_USA LA INFORMACIÓN_.
(a) En el texto sobre la malversación de fondos públicos, ¿cuántos años trabajó quien escribe en proyectos de desarrollo municipal antes de entrar a la empresa privada?
(b) Según el texto sobre la malversación de fondos públicos, ¿por qué el sector privado sigue una lógica distinta a la del Estado? Explícalo en una a tres oraciones.

##### TEXTO DEL EJERCICIO #####

La malversación de fondos públicos con fines clientelistas ha sido una práctica recurrente en la política latinoamericana.
Antes del surgimiento de las redes sociales, muchas de estas irregularidades disfrazadas de asistencias sociales pasaban desapercibidas y, en la mayoría de los casos, ni los propios medios de comunicación se percataban de los abusos en el Estado.
Hoy, los estallidos por corrupción se viralizan por TikTok y “X”, solo si algún torpe funcionario activa la bomba para que se desaten los escándalos. Se trata de un problema estructural bien conocido.
En casi todos los países latinoamericanos, los funcionarios públicos actúan como si la hacienda pública fuese propiedad exclusiva del jefe de gobierno. Se parte del supuesto de que administrar un país es una forma legitimada de apropiarse de los recursos sin rendir cuentas de su destino final.
Se olvidan de que los recursos son limitados y que repartirlo a manos llenas rara vez produce el efecto esperado, por muy buenas que sean las intenciones de un gobierno.
En contraste, el sector privado enfrenta una lógica muy distinta: cada centavo producido refleja el sacrificio requerido para facturar y ganar clientes, a menos que la empresa opere bajo el proteccionismo del Estado o en condición oligopólica.
Nada se regala. Cuando ingresé a la empresa privada tras seis años operando en proyectos de desarrollo municipal, me di cuenta de que los procesos productivos exigen un rendimiento de cuentas que debe respaldarse con la debida documentación contable.

##### BLOQUE DE DATOS #####

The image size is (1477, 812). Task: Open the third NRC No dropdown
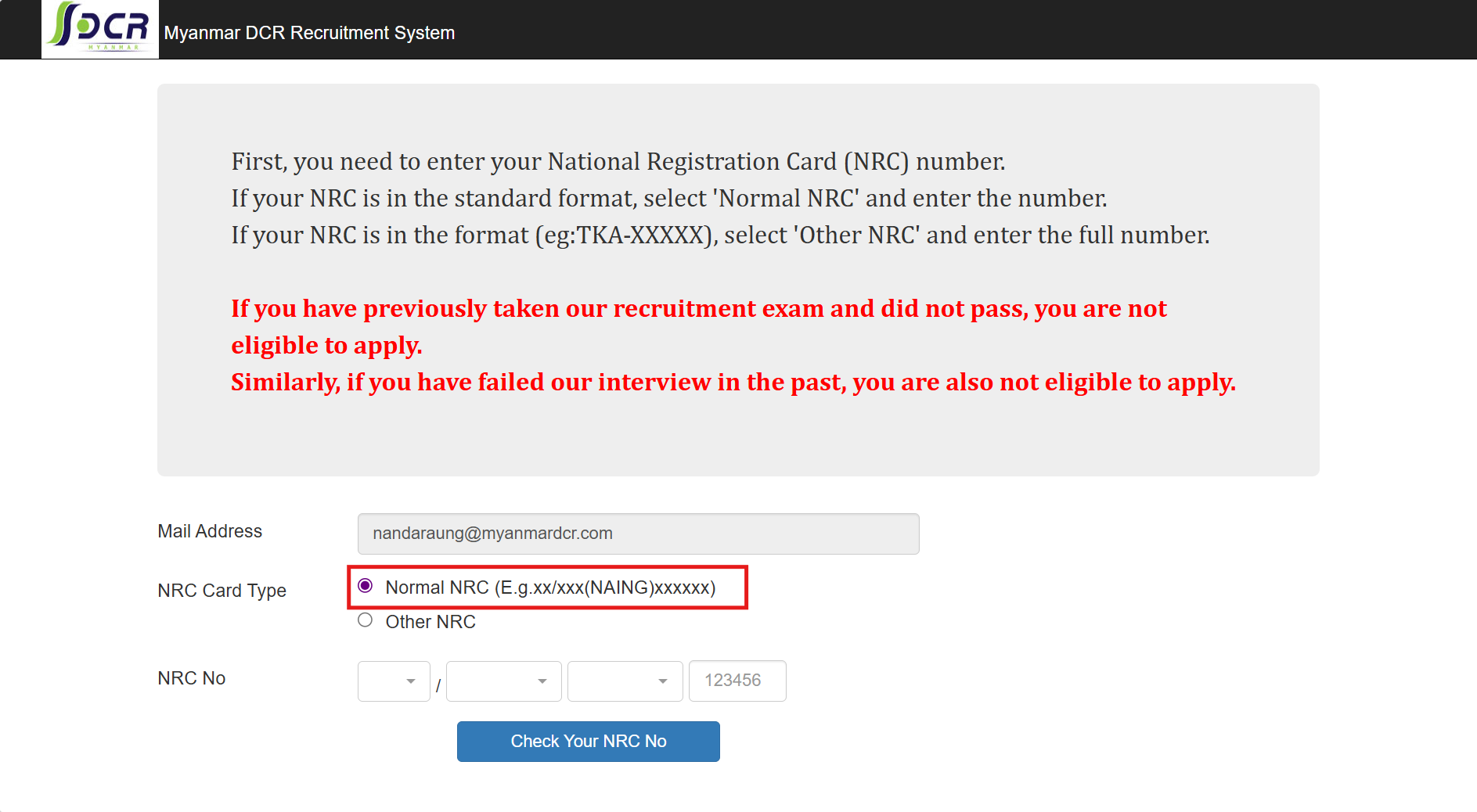625,681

#####

_PROBLEMAS RESUELTOS_.
(a) Seis años.

(b) En el sector privado cada centavo producido refleja el sacrificio que hace falta para facturar y ganar clientes. Esto no se cumple cuando la empresa opera bajo el proteccionismo del Estado o en condición oligopólica.